> Page extract
— Begin —

This page uses content from Wikipedia. The current wikipedia article is at Birthday Problem. The original RosettaCode article was extracted from the wikipedia article № 296054030 of 21:44, 12 June 2009 . The list of authors can be seen in the page history. As with Rosetta Code, the pre 5 June 2009 text of Wikipedia is available under the GNU FDL. (See links for details on variance)

Birthday problem is a draft programming task. It is not yet considered ready to be promoted as a complete task, for reasons that should be found in its talk page.

In probability theory, the birthday problem, or birthday paradox This is not a paradox in the sense of leading to a logical contradiction, but is called a paradox because the mathematical truth contradicts naïve intuition: most people estimate that the chance is much lower than 50%. pertains to the probability that in a set of randomly chosen people some pair of them will have the same birthday. In a group of at least 23 randomly chosen people, there is more than 50% probability that some pair of them will both have been born on the same day. For 57 or more people, the probability is more than 99%, and it reaches 100% when the number of people reaches 366 (by the pigeon hole principle, ignoring leap years). The mathematics behind this problem leads to a well-known cryptographic attack called the birthday attack.

Task

Using simulation, estimate the number of independent people required in a groups before we can expect a better than even chance that at least 2 independent people in a group share a common birthday. Furthermore: Simulate and thus estimate when we can expect a better than even chance that at least 3, 4 & 5 independent people of the group share a common birthday. For simplicity assume that all of the people are alive...

Suggestions for improvement
  • Estimating the error in the estimate to help ensure the estimate is accurate to 4 decimal places.
  • Converging to the th solution using a root finding method, as opposed to using an extensive search.
  • Kudos (κῦδος) for finding the solution by proof (in a programming language) rather than by construction and simulation.
See also

ALGOL 68

Works with: ALGOL 68 version Revision 1
Works with: ALGOL 68G version Any - tested with release algol68g-2.6.

— End —

> Stored records
— Begin —

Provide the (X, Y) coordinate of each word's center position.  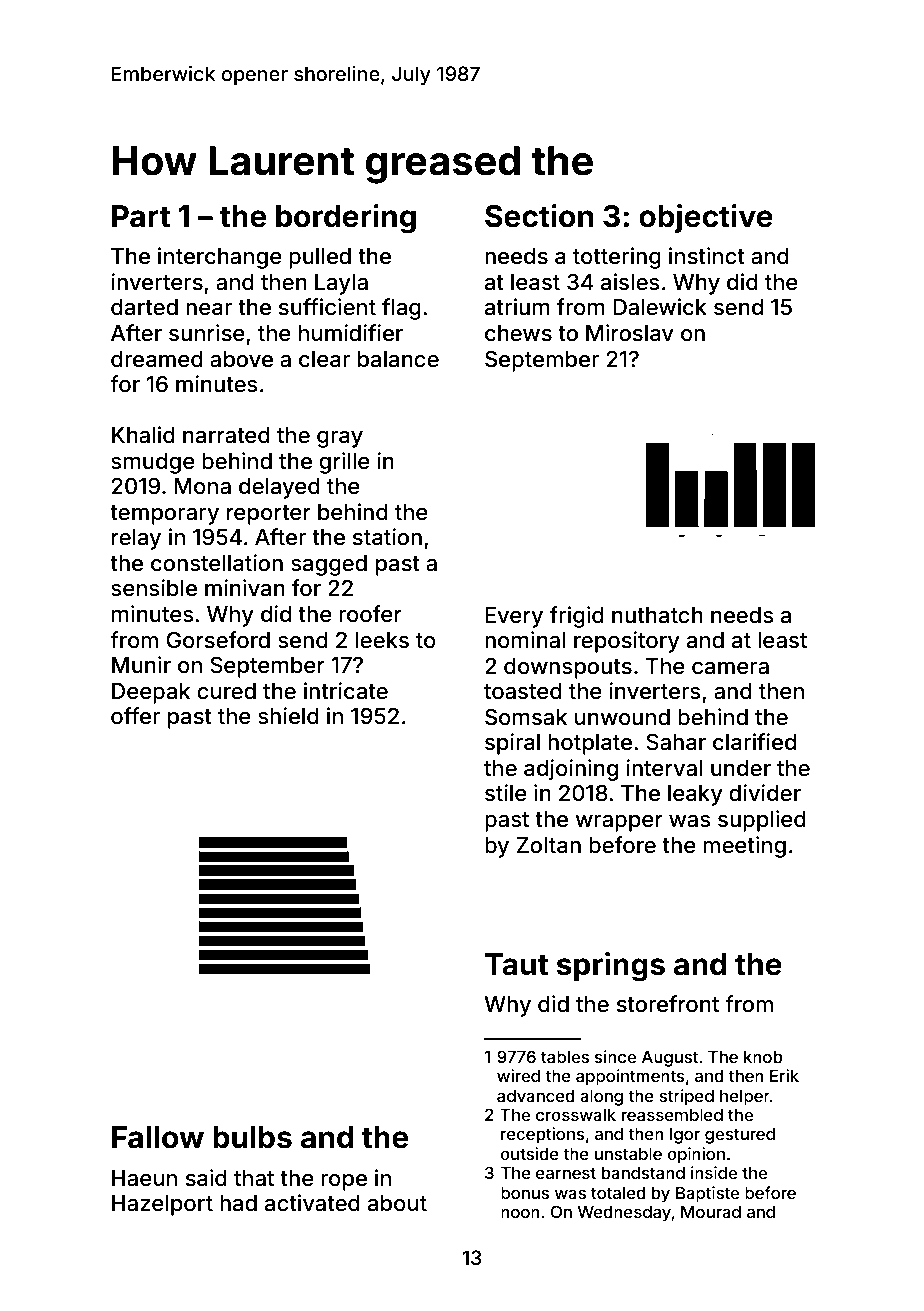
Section (539, 216)
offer (135, 716)
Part (141, 216)
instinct (707, 256)
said (206, 1178)
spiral (512, 744)
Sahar (676, 742)
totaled (618, 1193)
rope (344, 1182)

— End —

> To-do list
a: In the birthday problem text, give the passage again from "Using simulation, estimate" through "construction and simulation.", substituting "random sampling" for "simulation".
b: Summarize the birthday problem text in two sentences.

> Expected results
a:
Using random sampling, estimate the number of independent people required in a groups before we can expect a better than even chance that at least 2 independent people in a group share a common birthday. Furthermore: Simulate and thus estimate when we can expect a better than even chance that at least 3, 4 & 5 independent people of the group share a common birthday. For simplicity assume that all of the people are alive...

Suggestions for improvement
  • Estimating the error in the estimate to help ensure the estimate is accurate to 4 decimal places.
  • Converging to the th solution using a root finding method, as opposed to using an extensive search.
  • Kudos (κῦδος) for finding the solution by proof (in a programming language) rather than by construction and random sampling.

b: The birthday problem concerns the probability that some pair in a set of randomly chosen people shares a birthday, which is more than 50% for at least 23 people and more than 99% for 57 or more. The draft programming task asks for a simulation-based estimate of how many people a group needs for a better than even chance that at least 2, and then 3, 4 and 5, of them share a common birthday.